▸ **Problem details**:
State the number of lines that hold "title" in the records below, with no other words.

▸ **Records supplied**:
-*-*-

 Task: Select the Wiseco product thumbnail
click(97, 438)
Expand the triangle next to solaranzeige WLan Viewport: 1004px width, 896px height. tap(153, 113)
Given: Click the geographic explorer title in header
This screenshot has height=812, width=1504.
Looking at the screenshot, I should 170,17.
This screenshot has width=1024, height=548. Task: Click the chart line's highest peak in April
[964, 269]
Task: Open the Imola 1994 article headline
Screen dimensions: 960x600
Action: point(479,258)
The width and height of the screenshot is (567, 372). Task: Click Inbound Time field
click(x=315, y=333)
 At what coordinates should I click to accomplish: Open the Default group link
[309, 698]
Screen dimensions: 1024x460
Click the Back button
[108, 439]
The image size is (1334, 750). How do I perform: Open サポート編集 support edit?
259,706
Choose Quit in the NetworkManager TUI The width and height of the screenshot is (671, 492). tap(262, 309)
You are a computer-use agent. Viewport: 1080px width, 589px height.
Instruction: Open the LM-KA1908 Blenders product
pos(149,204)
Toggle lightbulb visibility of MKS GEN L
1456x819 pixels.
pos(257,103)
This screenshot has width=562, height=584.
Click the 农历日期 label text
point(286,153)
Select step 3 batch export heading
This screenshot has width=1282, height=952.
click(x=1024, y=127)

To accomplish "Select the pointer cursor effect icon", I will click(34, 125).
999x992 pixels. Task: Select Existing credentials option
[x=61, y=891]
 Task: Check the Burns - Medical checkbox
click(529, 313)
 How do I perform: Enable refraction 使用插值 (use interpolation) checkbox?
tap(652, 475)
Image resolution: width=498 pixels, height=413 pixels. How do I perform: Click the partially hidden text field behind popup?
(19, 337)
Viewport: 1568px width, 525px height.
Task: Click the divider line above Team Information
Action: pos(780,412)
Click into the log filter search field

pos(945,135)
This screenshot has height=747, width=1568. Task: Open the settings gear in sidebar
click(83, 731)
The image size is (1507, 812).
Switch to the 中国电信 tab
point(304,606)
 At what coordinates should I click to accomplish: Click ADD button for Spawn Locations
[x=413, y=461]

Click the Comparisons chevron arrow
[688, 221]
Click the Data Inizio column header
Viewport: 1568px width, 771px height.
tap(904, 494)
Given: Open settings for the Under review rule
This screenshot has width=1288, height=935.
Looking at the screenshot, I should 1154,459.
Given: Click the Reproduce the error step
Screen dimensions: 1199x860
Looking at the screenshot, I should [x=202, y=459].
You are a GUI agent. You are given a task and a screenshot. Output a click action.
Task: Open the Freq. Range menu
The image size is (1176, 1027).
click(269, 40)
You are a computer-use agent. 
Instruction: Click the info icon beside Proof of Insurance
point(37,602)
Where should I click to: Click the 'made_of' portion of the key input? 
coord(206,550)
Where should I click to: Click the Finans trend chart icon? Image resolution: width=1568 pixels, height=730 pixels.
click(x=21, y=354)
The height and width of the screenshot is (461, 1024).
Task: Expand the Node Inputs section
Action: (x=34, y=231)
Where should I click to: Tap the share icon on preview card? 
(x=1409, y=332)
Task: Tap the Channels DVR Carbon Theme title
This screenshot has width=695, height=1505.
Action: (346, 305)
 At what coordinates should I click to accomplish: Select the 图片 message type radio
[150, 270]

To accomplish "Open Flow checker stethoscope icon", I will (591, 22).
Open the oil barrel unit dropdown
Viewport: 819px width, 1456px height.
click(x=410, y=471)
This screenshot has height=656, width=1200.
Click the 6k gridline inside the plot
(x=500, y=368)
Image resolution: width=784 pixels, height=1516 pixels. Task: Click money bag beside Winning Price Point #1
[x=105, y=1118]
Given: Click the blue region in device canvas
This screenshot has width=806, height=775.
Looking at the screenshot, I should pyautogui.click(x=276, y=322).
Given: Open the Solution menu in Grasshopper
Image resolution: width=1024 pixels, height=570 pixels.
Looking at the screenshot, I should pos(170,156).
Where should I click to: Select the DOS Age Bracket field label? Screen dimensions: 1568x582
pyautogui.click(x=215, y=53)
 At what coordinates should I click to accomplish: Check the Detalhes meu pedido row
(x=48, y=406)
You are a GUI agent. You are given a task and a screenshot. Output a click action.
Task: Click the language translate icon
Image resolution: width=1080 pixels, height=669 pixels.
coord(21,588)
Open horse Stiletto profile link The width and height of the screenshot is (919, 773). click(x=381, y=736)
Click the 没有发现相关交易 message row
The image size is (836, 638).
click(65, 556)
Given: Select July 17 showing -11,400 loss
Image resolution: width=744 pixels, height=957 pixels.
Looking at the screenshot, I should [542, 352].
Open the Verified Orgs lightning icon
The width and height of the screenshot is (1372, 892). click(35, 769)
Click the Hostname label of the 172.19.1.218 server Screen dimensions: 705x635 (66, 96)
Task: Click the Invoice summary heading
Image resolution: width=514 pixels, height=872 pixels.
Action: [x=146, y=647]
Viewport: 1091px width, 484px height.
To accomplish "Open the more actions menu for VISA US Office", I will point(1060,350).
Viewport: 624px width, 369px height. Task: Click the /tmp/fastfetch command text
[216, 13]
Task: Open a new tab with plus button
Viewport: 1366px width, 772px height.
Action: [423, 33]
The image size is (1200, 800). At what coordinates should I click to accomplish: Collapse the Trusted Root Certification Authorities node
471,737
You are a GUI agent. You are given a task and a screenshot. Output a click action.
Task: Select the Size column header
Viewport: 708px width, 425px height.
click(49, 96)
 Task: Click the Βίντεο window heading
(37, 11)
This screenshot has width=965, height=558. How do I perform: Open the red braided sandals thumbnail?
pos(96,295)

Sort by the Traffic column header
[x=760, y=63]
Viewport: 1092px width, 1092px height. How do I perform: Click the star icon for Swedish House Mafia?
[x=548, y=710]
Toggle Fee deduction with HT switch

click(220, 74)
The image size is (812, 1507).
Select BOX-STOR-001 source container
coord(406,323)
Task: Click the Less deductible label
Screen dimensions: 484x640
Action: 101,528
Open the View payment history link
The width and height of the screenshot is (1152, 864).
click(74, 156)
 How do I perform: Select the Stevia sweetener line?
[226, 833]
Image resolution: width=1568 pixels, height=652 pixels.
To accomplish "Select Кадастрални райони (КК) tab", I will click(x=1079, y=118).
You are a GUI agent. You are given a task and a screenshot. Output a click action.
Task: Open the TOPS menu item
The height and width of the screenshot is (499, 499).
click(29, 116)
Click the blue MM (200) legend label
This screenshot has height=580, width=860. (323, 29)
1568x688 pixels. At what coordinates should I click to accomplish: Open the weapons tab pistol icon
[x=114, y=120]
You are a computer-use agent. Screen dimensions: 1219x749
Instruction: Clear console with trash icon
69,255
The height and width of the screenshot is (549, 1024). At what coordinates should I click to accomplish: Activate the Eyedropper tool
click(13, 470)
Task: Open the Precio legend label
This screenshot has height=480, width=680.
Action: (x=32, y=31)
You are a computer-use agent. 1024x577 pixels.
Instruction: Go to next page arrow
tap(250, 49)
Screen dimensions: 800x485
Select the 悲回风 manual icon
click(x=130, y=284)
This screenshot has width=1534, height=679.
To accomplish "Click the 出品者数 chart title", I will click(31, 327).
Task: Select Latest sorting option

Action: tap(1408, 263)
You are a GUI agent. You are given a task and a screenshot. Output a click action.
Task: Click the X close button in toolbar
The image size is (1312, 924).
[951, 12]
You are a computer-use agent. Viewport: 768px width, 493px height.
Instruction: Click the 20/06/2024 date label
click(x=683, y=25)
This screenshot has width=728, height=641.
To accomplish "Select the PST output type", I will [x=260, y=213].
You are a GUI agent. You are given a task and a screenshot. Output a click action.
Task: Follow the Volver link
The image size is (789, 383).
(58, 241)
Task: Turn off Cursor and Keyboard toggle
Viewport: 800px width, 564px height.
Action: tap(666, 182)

-*-*-

▸ **Output**:
3